Y es precisamente esa imagen, ese paisaje enmarcado en el
portal de John Ford, en el que vemos alejarse al tío Ethan, o en el rostro
inmaculado de aquella joven cuya sonrisa te hizo soñar con el horizonte que
presumiste existía oculto tras los árboles, intuido al fondo del valle que se
iniciaba tras las rocas que cerraban el sueño.
Es esa diapositiva, a la que ya no puedes despojar de sus
manchas, partículas de polvo, o de la degradación de sus colores originales,
sin correr el riesgo de que se pierda para siempre, de que su ropaje
impresionista vaya acentuándose hasta limitarse a representar tonos ocres y
azulados tras la niebla, un Turner inacabado en un viaje de vuelta hacia el
lugar de la pared en que ahora las sombras parecen mas estáticas, más
siniestras y fantasmagóricas que nunca.

El libre albedrío según Calderón, la incapacidad humana para
discernir entre apariencia y realidad según Platón, nada nuevo aparentemente. Pero
si continuamos vivos es porque seguimos empujando la piedra cuesta arriba, y la
esperanza de seguir haciéndolo, de poder hacerlo, es la que nos sugiere
continuamente ideas para intentar una escapatoria, seguir creyendo que podremos
conseguirla, y poder conjurar la evanescencia con que nuestra memoria ha
guardado aquella imagen nítida de entonces y que ahora solo parece un fantasma
pixelado de difícil reconstrucción.
Aceptamos, que nuestros ojos no son los mismos de entonces y
que difícilmente lo será el panorama perdido, el Shangri-La de nuestras
fantasías adolescentes; pero no nos
rendimos, como no lo hace el Sísifo de Camus, ni nadie que pretenda seguir vivo.

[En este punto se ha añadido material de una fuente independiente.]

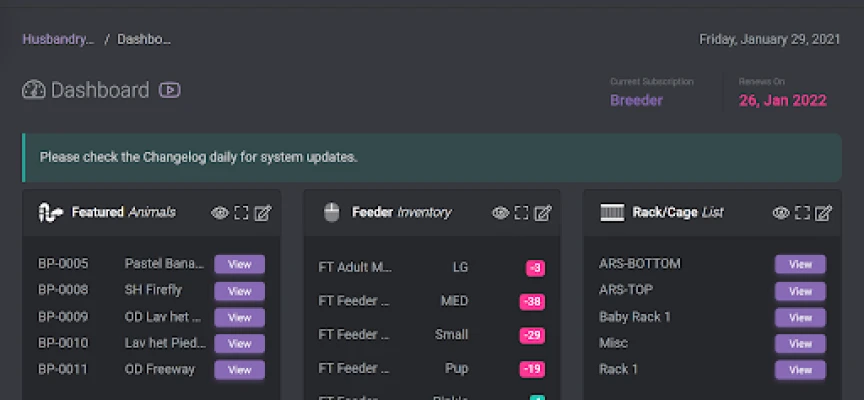Image resolution: width=864 pixels, height=400 pixels.
Task: Open the Husbandry breadcrumb link
Action: [58, 40]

Y si bien las fuerzas, el deposito de combustible ya no está lleno, no podemos pretender tampoco subirnos en el
tren de largo recorrido – Long train runnin, me encanta la canción de The
Doobie Brothers - tampoco cerraremos el mapa.

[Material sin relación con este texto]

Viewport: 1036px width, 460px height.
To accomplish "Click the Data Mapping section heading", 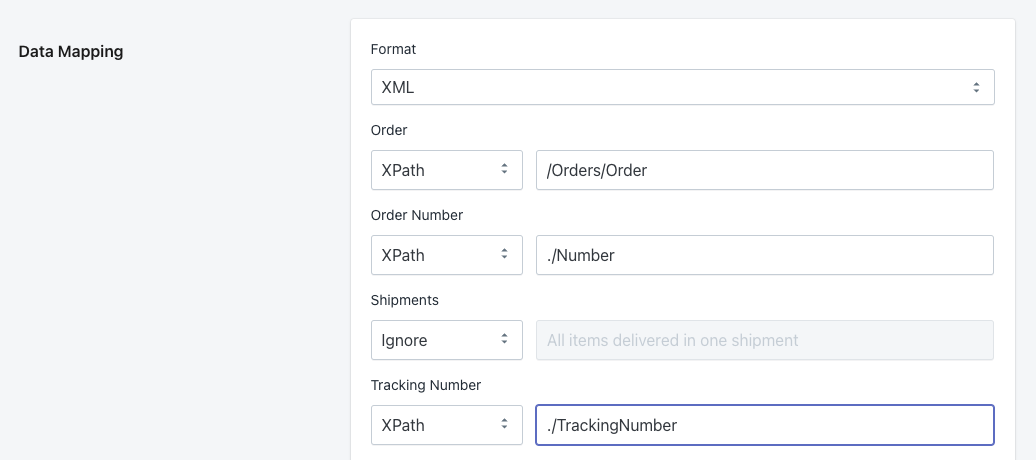I will pyautogui.click(x=71, y=51).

Supongo que las soluciones no figuran en manual alguno. Y
que probablemente no exista una guía de supervivencia para estúpidos, "Survival
for dummies", por lo que será valido e impagable cualquier intento individual al
respecto.

Afortunadamente, y no por desgracia, las penas son de los
hombres, las vaquitas son ajenas, como bien cantaba Yupanqui.
Y como no me rindo, repito para intentar convencerme de
ello, llevo tiempo buscando una solución, a mi alcance, para este tremendo
problema.
Comencé, intentando seleccionar ciertas secuencias, extraídas de la cinemateca universal en las que pude
imaginar el intento del autor de encontrar el talismán que yo buscaba, la piedra
filosofal que podía convertir la proyección de una película sobre una pantalla
rectangular en la imagen perseguida por tantos. Ya en Soylent Green - traducida como “Hasta que el destino nos
alcance”, demostrando que no solo nos alienamos con las imágenes, también con
las palabras - vemos a Edward G. Robinson entrar en la sala donde pasaría sus
últimos minutos contemplando el paisaje ante el que desaparecen todos los
temores, y el suyo, el de su final, era absoluto. Pero no nos permiten entrar
con él, y solo intuimos que existe el santo grial que andamos persiguiendo y
que su búsqueda es, en cierto modo, si no universal, al menos compartida.